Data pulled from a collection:

_ _ _ _ _

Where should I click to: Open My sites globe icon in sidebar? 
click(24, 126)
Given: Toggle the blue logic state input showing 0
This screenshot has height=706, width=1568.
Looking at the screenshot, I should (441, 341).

_ _ _ _ _

**EXERCISE DIRECTIONS:** Copy out the entries again, replacing "sidebar" with "side panel" and leaving everything else unchanged.

**TASK RESPONSE:**
Where should I click to: Open My sites globe icon in side panel? 
click(24, 126)
Given: Toggle the blue logic state input showing 0
This screenshot has height=706, width=1568.
Looking at the screenshot, I should (441, 341).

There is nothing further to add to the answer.